Cosa sono e come si presentano

Le piaghe da decubito sono ulcere dalla difficile guarigione. Sono anticipate da una fase in cui la pelle è eritematosa, ispessita e indurita ed evolvono in ferite che originano a livello della cute ma che se non trattate adeguatamente si estendono a sottocute e fasce muscolari. Si localizzano a seconda della posizione che si assume, in corrispondenza di dove si scarica il peso corporeo (solitamente il dorso o fianchi). L’aumento di pressione locale, non intervallato da cambi di posizione, impedisce una corretta vascolarizzazione e ossigenazione dei tessuti che vanno incontro a necrosi.

Chi ne soffre

Le persone più a rischio sono:

  • anziano e debilitati;

  • disabili con problemi di mobilità;

  • obesi o affetti da malattie neuromuscolari;

  • persone in convalescenza da frattura delle ossa;

  • donne che affrontano gravidanze a rischio.

Come prevenirle

Che ci si trovi seduti o sdraiati, è fondamentale cambiare la posizione di appoggio ogni due o tre ore. Ciò permette che si ristabilisca un flusso sanguigno nelle zone congeste garantendo una riossigenazione dei tessuti e l’eliminazione dei prodotti di scarto del metabolismo cellulare.

Nel caso la persona immobilizzata fosse sovrappeso od obesa è buona norma introdurre un regime alimentare dietetico, appropriatamente studiato da un dietista o un dietologo, che permetta un calo ponderale per diminuire la compressione dei tessuti, senza però privare il corpo dei nutrienti necessari per la guarigione dei traumi (se presenti) e il sostentamento.

prevenzione e trattamento delle piaghe da decubitoUn ulteriore accorgimento che si deve tenere riguarda l’igiene: la nostra cute ospita milioni di microorganismi che normalmente convivono sul nostro corpo. Tale convivenza si basa su un delicato equilibrio del microambiente che, se alterato, può portare a condizioni di infezione locale o sistemica. Qualora la persona immobilizzata cominciasse a lavarsi meno lasciando proliferare i germi, lasciando che le secrezioni cutanee ristagnino alterando umidità e pH di superficie, le probabilità che si sviluppi una piaga da decubito si fanno più elevate. La pulizia è importante e non va assolutamente trascurata.

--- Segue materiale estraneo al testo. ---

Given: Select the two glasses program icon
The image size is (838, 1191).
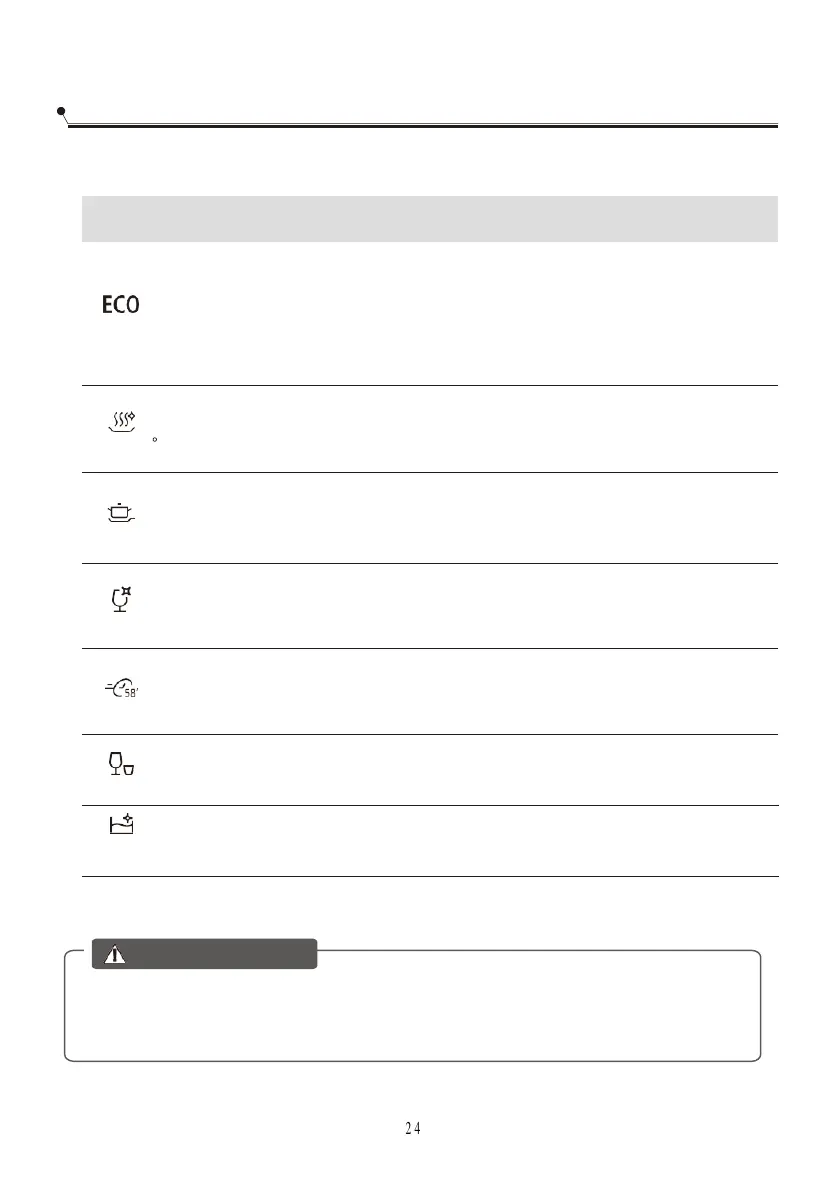Looking at the screenshot, I should coord(121,766).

I malati di cui abbiamo parlato, però, spesso non sono nelle condizioni fisiche di seguire queste indicazioni. Per loro alcuni movimenti sono proibitivi, le normali attività della vita quotidiana sono faticose e i tempi di esecuzione lunghi. Quasi sempre si rivolgono all’assistenza di familiari o personale specializzato come infermiere e operatori sanitari, e fanno uso di diversi ausili antidecubito. Questi ultimi sono rimedi ortopedici che vengono in aiuto, grazie alla loro ergonomia e consistenza, ampliando l’estensione della superficie di appoggio e mantenendo posture corrette. Ci sono diversi prodotti di questo tipo, ognuno designato per una specifica funzione. Ad esempio, il materasso antidecubito per quando si è sdraiati o i cuscini antidecubito per quando si è seduti.

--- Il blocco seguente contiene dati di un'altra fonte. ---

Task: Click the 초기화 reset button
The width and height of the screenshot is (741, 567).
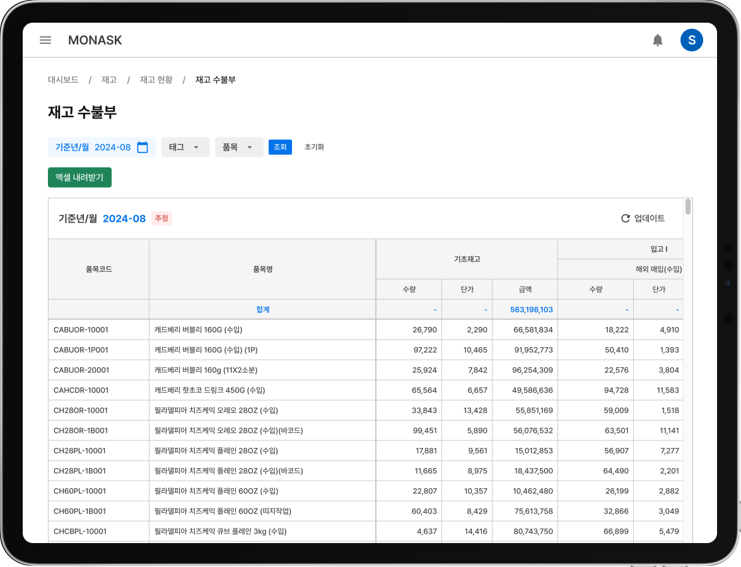Action: click(314, 147)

Come curare le piaghe da decubito

Una volta che la lesione si apre, la gestione diventa più difficile e si rende necessario ricorrere a cure mediche di vario tipo:

  • Terapia antibiotica e disinfettante: impedisce che i germi (principalmente batteri e funghi) colonizzino la lesione peggiorandone le condizioni della ferita e si facciano breccia all’interno del corpo;

  • Terapia collagenasica: spesso sulle ulcere si crea uno strato di fibrina che cicatrizza i margini, ma impedisce la completa chiusura della ferita. Esistono dei prodotti che la degradano impedendo tutto ciò;

  • Terapia facilitante la ricrescita tissutale: derivati dello iodio, fattori di crescita, lamine tissutali decellularizzate, VAC terapy;

  • Terapia chirurgica: utilizzata nei casi più gravi, quando la ferita non riesce a chiudersi, come nella circostanza in cui viene esposto l’osso. Il malato viene sottoposto quindi a un vero e proprio intervento di chirurgia plastica.